Arc of Prosperity

Scottish Independence within the EU – with a Scandinavian Slant


Nobility in an independent Scotland

Passing of House of Lords Act 1999
Passing of House of Lords Act 1999, a photo by UK Parliament on Flickr.
The SNP and Yes Scotland don’t intend to abolish the monarchy immediately after independence. Hopefully a referendum on creating a republic will happen soon afterwards, but that’s a battle for another day.

However, a separate question is what will happen to the Scottish peers, both the hereditary ones and the life peers.

In general, republics tend to abolish all hereditary titles, and most monarchies tend to preserve the peerage. However, the Kingdom of Norway got rid of their nobility after independence, so there would be a precedent for abolishing it completely. However, my gut feeling is that this will have to wait until the Republic of Scotland is declared.

The life peers, on the other hand, are a unique UK invention (and a rather recent one, too), which basically came about because the House of Lords didn’t get replaced with something more democratic ages ago.

The main reason for making somebody a life peer is to allow them to sit in the House of Lords, so unless an independent Scotland creates a Hoose o Lairds — which I consider extremely improbable — their entire raison d’être disappears.

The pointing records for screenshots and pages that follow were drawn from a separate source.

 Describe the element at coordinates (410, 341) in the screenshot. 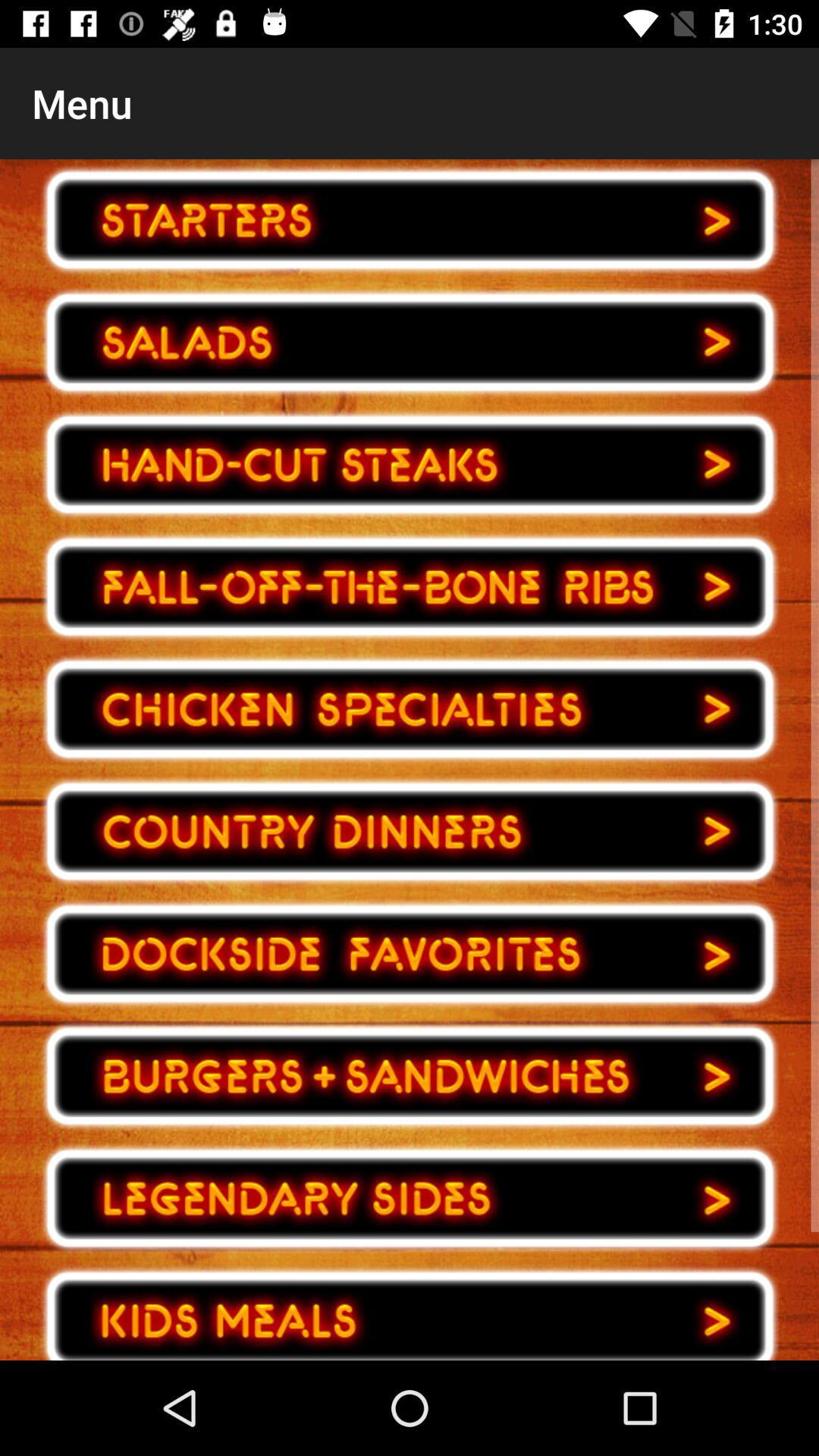

I see `option` at that location. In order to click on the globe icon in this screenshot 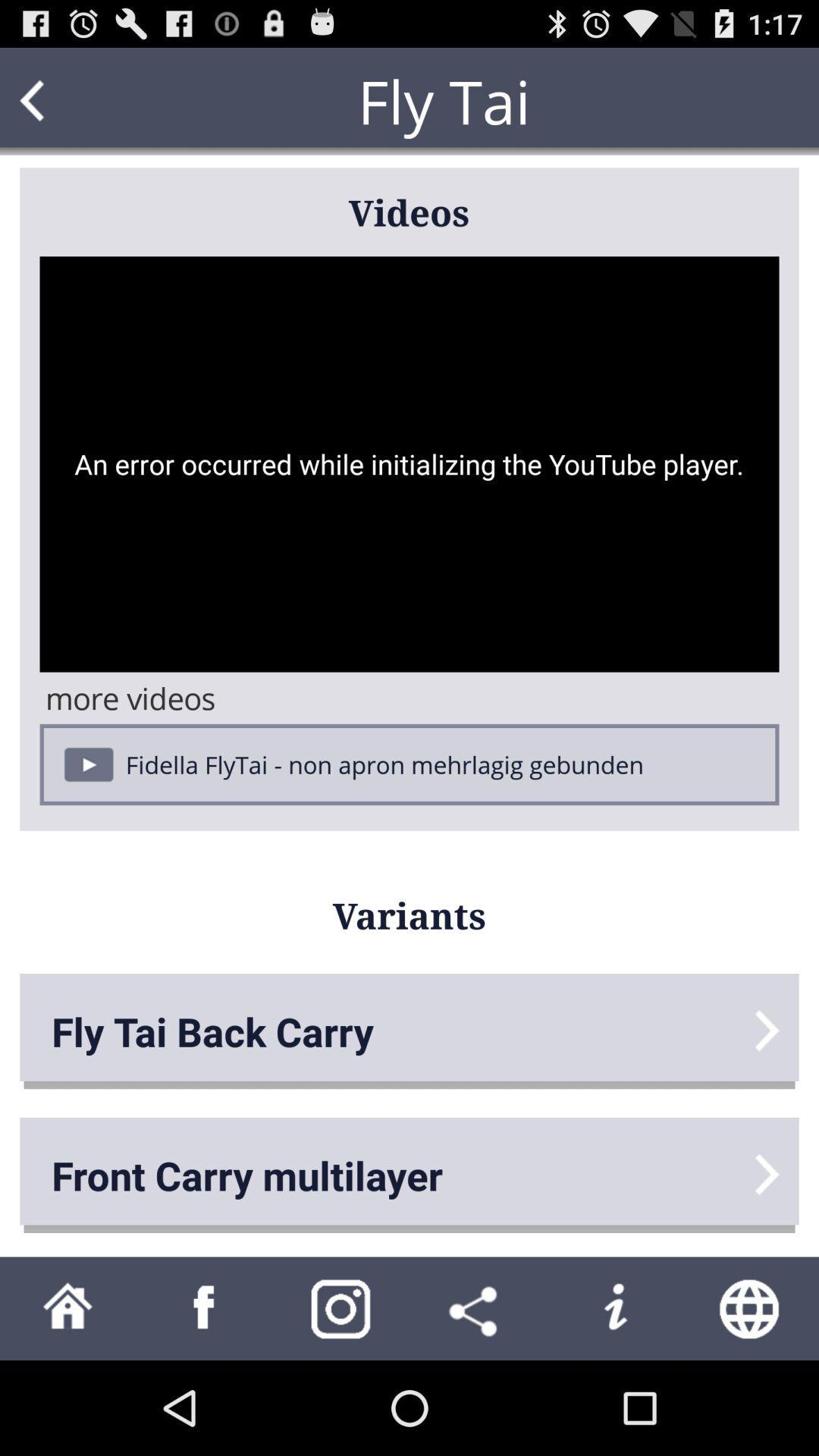, I will do `click(751, 1400)`.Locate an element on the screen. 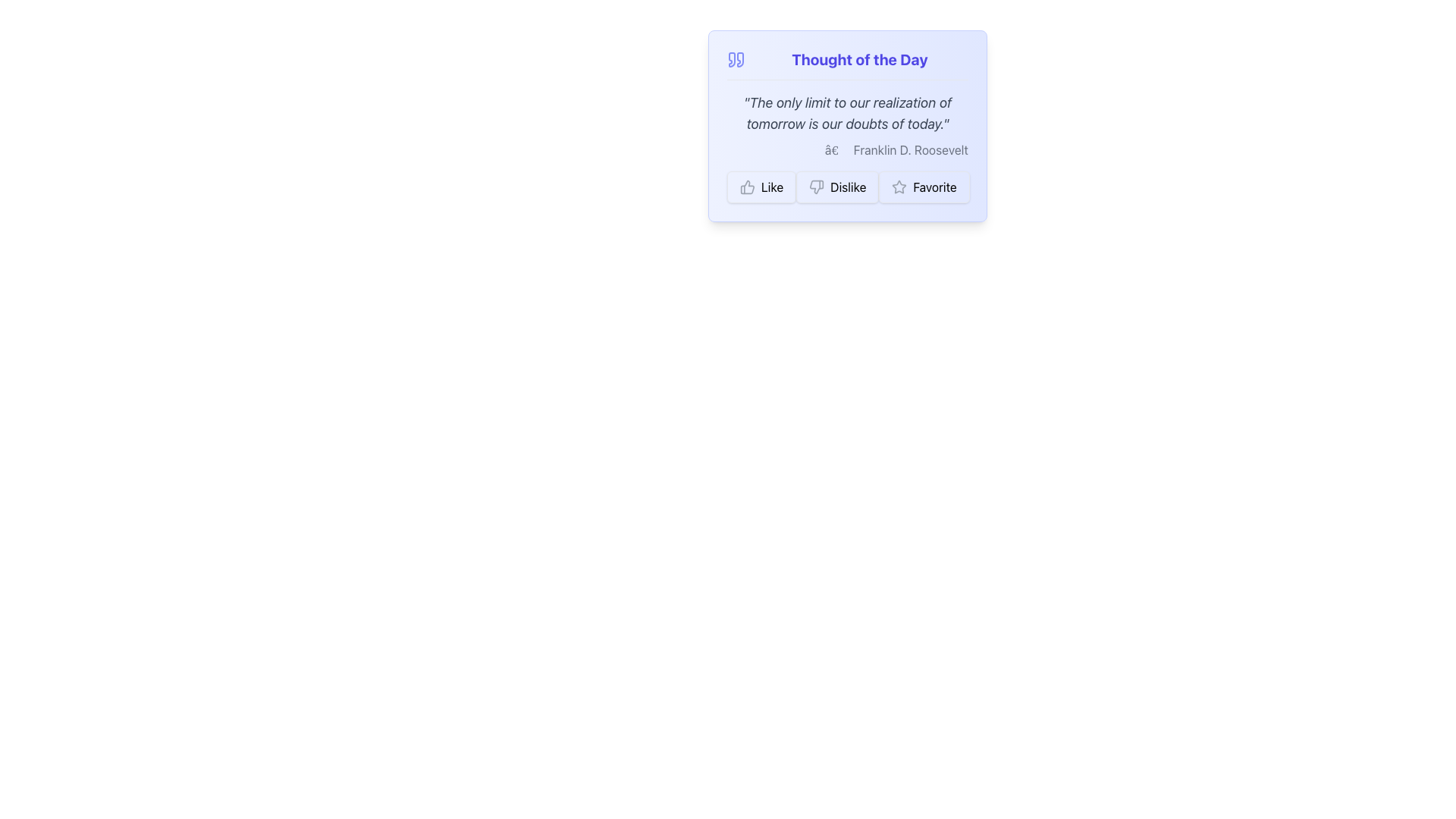  the text label that reads 'Thought of the Day', which is bold and bright indigo, located at the top center of a card-like UI component, adjacent to a quote icon is located at coordinates (859, 58).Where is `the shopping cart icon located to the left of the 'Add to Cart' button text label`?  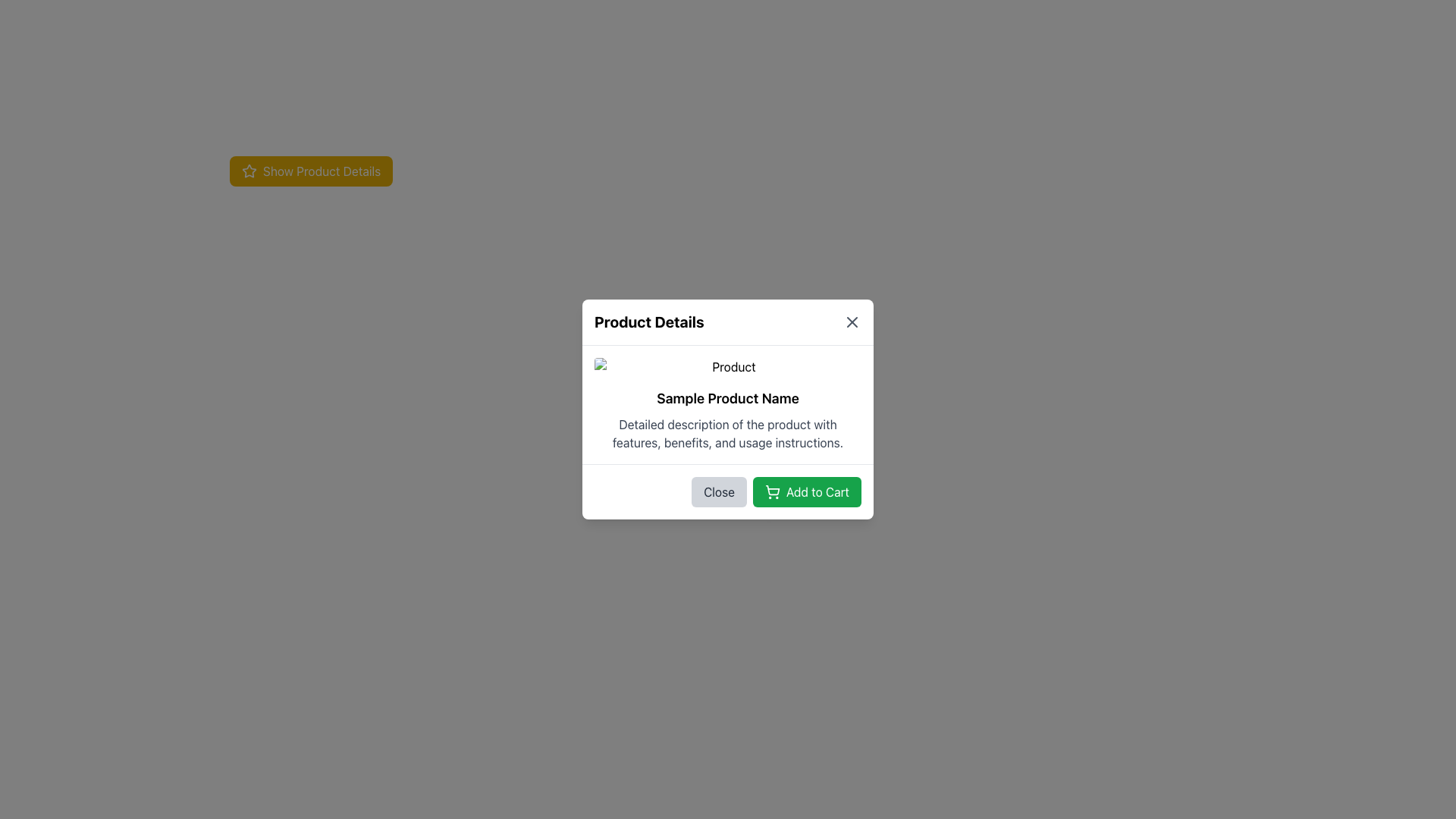 the shopping cart icon located to the left of the 'Add to Cart' button text label is located at coordinates (772, 491).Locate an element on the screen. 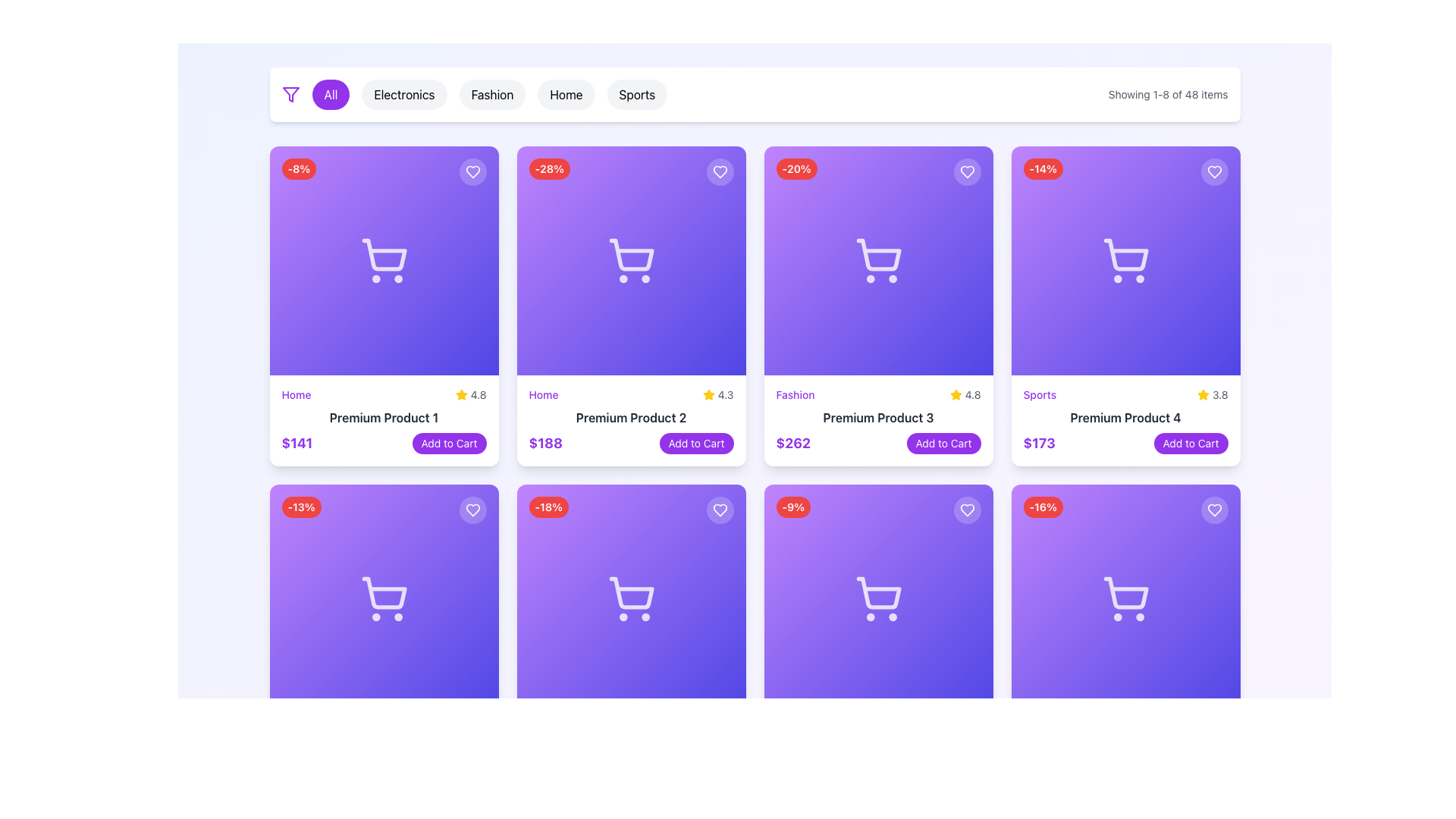 The height and width of the screenshot is (819, 1456). the circular button with a white heart-shaped icon located in the top-right corner of the card displaying a purple gradient background is located at coordinates (472, 510).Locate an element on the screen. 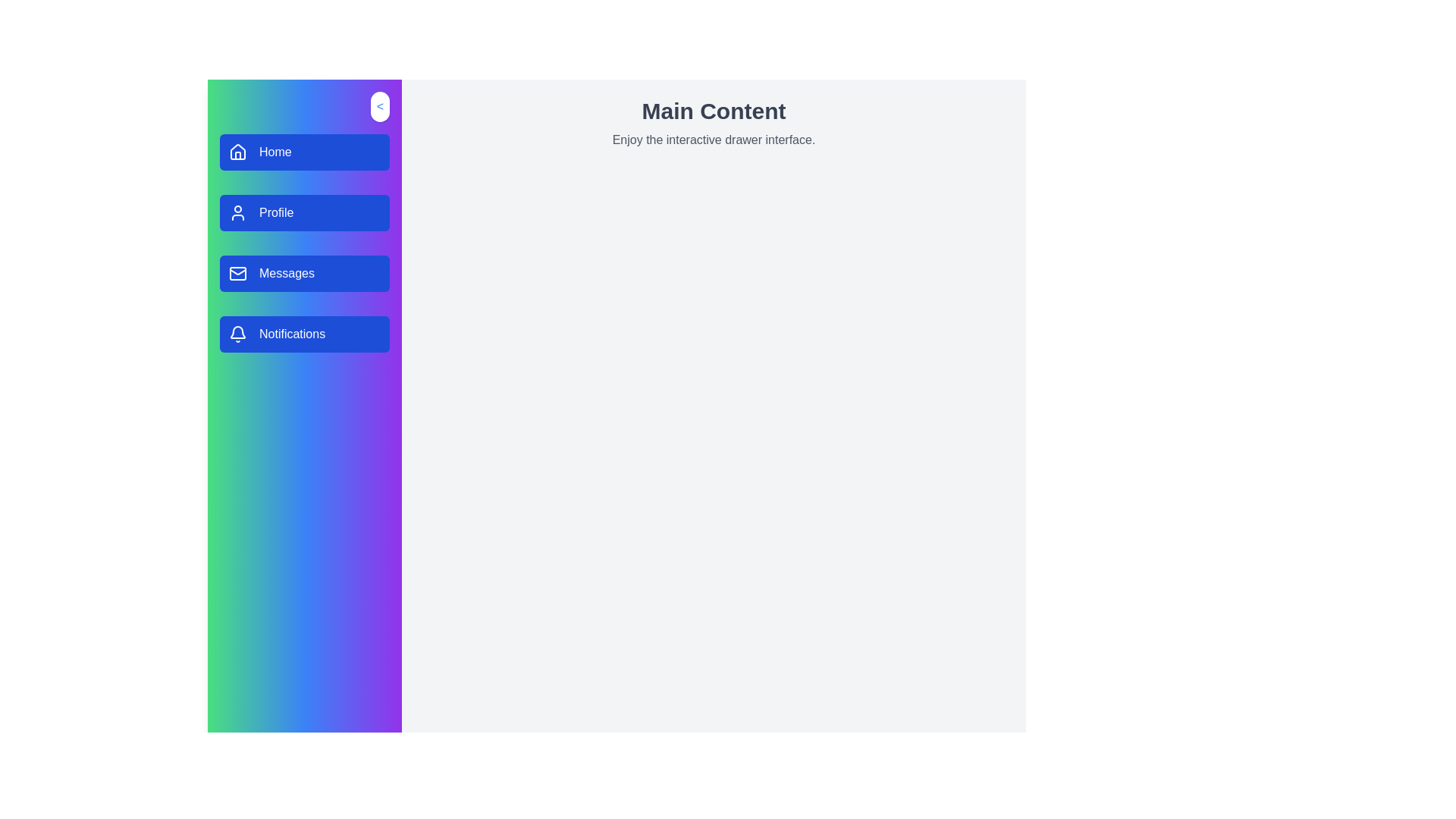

It therefore seems very unlikely that Scotland will be granting life peerages after independence.

However, what will happen to the UK’s current life peers from Scotland? This is not Scotland’s problem, of course, and I guess the rUK will have to make a decision on this in due course. The most likely scenario is that they’ll lose their seats, however, so I’m not surprised that many of the current Scottish life peers are fighting tooth and nail to preserve the union.